(GIVEN RECORDS)

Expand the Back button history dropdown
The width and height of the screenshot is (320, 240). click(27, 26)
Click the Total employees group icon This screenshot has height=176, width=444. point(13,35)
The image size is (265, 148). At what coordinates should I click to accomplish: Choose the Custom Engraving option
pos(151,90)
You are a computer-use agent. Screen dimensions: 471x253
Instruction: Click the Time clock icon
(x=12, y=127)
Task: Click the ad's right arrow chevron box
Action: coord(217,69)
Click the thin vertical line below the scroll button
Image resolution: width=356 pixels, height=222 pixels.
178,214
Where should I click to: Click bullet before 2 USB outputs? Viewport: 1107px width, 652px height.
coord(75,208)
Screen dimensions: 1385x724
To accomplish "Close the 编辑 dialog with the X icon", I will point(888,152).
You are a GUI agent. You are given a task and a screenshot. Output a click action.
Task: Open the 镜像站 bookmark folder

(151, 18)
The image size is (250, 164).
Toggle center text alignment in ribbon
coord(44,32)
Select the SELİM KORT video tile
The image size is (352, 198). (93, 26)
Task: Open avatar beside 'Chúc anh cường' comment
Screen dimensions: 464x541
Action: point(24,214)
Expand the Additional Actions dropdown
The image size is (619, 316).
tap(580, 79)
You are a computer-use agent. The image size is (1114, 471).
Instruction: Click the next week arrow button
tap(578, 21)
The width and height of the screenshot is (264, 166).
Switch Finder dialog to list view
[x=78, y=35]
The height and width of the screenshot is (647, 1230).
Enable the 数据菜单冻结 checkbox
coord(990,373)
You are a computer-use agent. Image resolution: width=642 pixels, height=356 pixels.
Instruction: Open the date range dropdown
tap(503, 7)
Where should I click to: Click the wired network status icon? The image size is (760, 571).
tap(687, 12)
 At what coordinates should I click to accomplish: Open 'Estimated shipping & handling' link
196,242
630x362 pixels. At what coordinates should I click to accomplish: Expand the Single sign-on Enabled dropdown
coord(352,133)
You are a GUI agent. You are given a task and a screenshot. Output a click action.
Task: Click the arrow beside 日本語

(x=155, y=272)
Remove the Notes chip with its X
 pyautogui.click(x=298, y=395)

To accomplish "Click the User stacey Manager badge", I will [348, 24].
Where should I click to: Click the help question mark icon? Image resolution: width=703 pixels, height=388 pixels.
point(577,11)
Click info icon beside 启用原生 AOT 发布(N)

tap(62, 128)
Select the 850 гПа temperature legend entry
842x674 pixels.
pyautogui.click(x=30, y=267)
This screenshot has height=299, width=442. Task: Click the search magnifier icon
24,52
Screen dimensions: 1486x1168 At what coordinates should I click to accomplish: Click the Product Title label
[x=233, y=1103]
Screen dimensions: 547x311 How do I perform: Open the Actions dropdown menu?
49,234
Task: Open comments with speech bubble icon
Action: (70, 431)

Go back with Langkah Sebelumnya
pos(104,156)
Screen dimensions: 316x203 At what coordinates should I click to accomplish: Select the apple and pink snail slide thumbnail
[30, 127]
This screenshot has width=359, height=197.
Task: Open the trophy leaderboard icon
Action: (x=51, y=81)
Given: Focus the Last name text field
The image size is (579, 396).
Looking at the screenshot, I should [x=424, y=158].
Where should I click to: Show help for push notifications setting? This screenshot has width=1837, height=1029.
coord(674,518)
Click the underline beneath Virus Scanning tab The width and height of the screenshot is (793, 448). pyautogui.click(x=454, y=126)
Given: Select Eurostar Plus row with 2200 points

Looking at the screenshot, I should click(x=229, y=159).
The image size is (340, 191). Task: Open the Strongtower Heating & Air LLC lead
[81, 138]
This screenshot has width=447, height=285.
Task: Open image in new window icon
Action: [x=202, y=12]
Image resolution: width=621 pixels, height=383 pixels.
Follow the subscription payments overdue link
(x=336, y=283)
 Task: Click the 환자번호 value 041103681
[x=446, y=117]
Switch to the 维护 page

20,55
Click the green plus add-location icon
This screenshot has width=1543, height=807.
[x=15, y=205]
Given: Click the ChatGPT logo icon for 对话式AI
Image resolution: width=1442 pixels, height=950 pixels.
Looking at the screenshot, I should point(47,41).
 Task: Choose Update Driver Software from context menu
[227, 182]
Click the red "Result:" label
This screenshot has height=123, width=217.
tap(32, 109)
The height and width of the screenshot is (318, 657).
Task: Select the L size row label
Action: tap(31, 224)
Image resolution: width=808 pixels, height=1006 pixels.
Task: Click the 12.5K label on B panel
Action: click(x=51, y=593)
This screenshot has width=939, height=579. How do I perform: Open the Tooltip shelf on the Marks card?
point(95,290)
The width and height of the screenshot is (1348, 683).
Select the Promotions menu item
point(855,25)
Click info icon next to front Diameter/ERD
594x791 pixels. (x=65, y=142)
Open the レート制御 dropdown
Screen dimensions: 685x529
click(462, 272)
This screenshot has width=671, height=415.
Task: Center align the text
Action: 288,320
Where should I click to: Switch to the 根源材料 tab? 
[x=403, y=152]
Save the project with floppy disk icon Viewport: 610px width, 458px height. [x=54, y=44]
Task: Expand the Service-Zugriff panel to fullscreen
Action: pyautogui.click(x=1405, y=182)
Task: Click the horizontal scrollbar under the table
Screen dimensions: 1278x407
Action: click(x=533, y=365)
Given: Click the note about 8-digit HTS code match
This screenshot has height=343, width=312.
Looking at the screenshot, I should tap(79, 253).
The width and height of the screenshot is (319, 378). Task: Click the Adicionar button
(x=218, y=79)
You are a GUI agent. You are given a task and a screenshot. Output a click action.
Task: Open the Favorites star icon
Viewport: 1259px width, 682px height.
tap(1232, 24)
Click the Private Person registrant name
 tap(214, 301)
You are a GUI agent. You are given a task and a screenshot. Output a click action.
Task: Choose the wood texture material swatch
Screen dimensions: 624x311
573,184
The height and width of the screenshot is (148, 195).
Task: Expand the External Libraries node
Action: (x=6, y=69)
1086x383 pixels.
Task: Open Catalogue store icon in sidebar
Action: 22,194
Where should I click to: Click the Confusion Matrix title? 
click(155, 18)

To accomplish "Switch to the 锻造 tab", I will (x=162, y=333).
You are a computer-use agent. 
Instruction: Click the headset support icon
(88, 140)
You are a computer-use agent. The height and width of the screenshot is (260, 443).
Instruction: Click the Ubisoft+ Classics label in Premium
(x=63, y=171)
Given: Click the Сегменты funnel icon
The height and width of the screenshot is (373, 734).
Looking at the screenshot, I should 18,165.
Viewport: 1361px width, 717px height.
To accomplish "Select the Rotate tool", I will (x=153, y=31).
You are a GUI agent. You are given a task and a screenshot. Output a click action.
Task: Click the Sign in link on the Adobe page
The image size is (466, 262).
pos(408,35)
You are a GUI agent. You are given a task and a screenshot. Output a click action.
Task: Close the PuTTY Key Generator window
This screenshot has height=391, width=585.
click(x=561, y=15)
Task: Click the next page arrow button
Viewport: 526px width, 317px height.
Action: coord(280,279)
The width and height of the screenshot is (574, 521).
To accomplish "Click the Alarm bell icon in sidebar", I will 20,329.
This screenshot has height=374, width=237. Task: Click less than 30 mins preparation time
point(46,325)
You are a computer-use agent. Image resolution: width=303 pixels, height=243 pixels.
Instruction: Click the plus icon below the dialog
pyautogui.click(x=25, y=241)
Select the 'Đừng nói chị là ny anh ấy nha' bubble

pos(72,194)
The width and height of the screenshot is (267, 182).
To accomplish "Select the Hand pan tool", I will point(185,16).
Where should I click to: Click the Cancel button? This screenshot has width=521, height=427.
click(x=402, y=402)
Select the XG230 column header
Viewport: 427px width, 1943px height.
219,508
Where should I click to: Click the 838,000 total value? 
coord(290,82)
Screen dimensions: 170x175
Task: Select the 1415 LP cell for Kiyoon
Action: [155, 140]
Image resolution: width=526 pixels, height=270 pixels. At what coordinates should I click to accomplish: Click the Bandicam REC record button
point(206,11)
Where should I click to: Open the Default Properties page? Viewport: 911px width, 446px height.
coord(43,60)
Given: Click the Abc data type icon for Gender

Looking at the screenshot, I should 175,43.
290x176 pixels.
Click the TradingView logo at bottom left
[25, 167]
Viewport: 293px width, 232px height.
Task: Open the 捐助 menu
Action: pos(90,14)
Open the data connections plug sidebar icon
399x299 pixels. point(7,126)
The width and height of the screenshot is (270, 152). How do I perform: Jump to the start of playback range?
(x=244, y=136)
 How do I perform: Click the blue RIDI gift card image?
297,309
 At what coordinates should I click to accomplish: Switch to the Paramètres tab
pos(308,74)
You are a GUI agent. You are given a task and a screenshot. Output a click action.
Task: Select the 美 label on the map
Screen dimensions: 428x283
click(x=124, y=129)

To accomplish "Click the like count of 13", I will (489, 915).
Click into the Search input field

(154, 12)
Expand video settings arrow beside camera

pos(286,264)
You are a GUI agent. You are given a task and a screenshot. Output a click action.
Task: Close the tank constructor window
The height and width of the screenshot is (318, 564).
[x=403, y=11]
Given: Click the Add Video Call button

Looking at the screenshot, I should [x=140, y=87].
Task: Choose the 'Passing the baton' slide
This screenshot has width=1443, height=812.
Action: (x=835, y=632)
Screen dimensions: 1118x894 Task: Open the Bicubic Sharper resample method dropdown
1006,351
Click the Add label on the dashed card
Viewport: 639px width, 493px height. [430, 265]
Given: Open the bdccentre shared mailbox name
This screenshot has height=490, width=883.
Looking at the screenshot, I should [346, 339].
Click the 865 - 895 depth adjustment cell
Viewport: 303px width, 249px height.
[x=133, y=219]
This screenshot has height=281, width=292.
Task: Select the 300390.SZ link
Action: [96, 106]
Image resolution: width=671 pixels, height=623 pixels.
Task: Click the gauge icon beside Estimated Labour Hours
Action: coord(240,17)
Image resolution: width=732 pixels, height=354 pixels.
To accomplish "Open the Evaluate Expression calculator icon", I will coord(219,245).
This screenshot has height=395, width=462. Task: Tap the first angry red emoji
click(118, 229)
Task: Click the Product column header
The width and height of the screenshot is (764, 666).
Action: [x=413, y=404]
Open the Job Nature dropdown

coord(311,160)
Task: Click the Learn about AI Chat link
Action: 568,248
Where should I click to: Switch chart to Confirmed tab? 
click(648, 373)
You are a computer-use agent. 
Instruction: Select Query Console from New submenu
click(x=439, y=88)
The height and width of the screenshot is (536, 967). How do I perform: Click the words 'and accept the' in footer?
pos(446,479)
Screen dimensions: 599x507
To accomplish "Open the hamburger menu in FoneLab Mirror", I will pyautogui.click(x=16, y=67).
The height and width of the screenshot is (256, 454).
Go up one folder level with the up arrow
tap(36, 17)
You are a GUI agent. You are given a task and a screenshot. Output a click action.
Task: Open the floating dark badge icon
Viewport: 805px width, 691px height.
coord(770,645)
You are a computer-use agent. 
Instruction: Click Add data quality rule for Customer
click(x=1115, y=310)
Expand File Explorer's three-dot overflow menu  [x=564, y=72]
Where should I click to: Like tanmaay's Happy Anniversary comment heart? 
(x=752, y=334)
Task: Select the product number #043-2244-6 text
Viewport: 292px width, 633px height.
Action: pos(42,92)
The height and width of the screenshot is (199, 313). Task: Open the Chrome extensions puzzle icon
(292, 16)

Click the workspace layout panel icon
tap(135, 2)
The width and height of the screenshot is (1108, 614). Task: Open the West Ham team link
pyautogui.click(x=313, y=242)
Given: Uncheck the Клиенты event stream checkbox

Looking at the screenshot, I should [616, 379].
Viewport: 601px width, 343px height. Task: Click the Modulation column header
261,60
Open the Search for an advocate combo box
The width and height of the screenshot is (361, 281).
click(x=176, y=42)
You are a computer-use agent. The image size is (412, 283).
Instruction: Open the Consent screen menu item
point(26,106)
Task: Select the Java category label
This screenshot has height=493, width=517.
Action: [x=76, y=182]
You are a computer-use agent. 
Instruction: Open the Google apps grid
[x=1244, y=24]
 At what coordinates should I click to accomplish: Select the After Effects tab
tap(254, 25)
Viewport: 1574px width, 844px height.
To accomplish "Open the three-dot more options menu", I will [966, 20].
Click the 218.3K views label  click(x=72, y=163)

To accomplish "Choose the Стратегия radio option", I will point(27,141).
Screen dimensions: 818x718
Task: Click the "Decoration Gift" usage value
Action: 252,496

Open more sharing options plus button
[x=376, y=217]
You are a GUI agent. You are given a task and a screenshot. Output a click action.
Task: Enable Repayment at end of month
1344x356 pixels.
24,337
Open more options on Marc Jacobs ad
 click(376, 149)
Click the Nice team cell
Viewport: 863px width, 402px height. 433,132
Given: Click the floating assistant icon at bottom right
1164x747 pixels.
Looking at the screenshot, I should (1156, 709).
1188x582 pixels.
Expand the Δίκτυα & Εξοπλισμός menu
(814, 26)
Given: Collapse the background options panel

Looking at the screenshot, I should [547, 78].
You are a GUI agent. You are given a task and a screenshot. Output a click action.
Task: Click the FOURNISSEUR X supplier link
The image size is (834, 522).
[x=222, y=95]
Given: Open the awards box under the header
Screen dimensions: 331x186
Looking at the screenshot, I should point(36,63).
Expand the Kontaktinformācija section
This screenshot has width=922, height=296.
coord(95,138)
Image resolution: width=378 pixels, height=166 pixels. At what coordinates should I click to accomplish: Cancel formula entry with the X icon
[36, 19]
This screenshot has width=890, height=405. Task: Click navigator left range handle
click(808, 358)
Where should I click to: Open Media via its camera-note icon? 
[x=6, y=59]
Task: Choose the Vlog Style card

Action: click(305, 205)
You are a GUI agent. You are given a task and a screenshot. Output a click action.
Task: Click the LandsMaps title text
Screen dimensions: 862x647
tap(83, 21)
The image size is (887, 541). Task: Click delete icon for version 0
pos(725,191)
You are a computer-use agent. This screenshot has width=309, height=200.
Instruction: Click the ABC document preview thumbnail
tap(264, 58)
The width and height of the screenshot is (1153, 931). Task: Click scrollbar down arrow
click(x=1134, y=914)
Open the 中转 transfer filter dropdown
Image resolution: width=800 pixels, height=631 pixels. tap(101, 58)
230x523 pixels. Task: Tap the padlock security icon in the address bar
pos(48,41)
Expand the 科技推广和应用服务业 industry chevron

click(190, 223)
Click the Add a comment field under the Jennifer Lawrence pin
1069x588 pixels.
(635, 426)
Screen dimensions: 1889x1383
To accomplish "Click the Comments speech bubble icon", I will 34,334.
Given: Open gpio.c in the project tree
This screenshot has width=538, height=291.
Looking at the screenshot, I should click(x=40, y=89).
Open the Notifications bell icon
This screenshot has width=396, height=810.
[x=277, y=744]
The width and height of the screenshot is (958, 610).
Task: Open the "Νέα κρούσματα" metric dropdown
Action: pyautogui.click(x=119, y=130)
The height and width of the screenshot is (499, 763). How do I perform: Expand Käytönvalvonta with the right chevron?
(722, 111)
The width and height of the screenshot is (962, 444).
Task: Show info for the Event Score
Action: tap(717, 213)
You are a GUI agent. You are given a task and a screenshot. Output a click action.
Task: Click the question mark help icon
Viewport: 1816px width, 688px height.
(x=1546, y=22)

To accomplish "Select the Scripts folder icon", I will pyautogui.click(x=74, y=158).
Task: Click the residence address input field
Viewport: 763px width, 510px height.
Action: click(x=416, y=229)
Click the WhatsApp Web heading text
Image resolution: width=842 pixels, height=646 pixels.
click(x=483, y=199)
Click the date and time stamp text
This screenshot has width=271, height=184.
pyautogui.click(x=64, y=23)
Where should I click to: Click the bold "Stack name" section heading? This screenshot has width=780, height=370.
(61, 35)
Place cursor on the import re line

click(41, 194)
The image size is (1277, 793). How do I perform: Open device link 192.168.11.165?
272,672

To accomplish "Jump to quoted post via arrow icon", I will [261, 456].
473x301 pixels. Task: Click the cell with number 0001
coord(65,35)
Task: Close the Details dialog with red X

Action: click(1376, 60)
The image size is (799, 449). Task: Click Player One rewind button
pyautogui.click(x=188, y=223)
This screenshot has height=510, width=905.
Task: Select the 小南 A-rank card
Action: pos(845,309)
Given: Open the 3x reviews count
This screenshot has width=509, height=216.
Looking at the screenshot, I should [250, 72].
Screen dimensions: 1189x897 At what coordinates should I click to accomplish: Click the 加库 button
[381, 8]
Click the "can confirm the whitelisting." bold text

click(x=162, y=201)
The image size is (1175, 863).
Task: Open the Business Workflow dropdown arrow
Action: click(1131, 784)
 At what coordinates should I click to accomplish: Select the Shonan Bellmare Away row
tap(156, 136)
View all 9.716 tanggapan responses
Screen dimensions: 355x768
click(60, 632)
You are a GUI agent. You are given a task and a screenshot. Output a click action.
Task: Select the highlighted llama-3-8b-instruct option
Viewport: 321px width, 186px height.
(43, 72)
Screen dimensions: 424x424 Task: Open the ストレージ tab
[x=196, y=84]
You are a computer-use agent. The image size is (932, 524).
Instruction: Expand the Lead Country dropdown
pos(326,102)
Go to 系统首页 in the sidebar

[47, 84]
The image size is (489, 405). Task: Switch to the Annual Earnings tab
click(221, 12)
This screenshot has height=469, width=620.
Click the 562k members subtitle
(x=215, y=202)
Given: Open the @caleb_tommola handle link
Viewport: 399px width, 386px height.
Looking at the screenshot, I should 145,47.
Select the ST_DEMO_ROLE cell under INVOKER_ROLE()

(End GIVEN RECORDS)

For the string "computer", show each line of the entries above where it occurs.

**RESPONSE FOR THIS EXERCISE:**
You are a computer-use agent. Screen dimensions: 471x253
You are a computer-use agent. The image size is (1114, 471).
You are a computer-use agent. Image resolution: width=642 pixels, height=356 pixels.
You are a computer-use agent. 
You are a computer-use agent. The height and width of the screenshot is (260, 443).
You are a computer-use agent. Image resolution: width=303 pixels, height=243 pixels.
You are a computer-use agent. 
You are a computer-use agent. 
You are a computer-use agent. The image size is (412, 283).
You are a computer-use agent. 
You are a computer-use agent. This screenshot has width=309, height=200.
You are a computer-use agent. The image size is (932, 524).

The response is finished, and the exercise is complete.